From the line containing "The height and" to the last line of the records, reproduce every line exactly and print nothing else.

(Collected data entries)

□ □ □ □ □

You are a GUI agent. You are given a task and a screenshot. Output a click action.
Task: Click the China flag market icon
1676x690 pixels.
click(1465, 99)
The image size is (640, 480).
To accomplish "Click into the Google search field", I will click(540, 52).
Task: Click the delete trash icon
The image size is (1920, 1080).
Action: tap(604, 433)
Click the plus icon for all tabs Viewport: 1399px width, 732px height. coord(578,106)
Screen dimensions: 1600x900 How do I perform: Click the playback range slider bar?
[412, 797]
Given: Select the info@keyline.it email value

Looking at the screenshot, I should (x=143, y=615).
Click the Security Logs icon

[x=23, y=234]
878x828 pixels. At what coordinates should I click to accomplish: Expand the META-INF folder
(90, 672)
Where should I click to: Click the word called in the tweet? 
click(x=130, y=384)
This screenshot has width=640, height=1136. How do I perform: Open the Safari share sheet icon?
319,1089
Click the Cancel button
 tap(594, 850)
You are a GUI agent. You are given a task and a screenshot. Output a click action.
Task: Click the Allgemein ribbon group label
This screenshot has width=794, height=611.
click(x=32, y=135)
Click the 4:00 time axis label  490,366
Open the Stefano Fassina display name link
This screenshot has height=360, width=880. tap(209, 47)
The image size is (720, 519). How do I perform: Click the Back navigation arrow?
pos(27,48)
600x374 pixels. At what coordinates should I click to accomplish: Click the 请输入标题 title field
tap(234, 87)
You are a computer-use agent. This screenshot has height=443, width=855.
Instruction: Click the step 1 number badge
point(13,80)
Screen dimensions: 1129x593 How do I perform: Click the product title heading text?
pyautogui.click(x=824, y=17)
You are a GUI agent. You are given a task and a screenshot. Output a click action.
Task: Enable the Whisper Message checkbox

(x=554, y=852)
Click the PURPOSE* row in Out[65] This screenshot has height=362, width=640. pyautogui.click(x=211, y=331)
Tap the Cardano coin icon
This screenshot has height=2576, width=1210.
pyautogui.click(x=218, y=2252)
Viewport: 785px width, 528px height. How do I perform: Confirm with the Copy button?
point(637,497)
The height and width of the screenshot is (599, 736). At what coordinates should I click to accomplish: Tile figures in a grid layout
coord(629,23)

□ □ □ □ □

» Answer box:
The height and width of the screenshot is (599, 736). At what coordinates should I click to accomplish: Tile figures in a grid layout
coord(629,23)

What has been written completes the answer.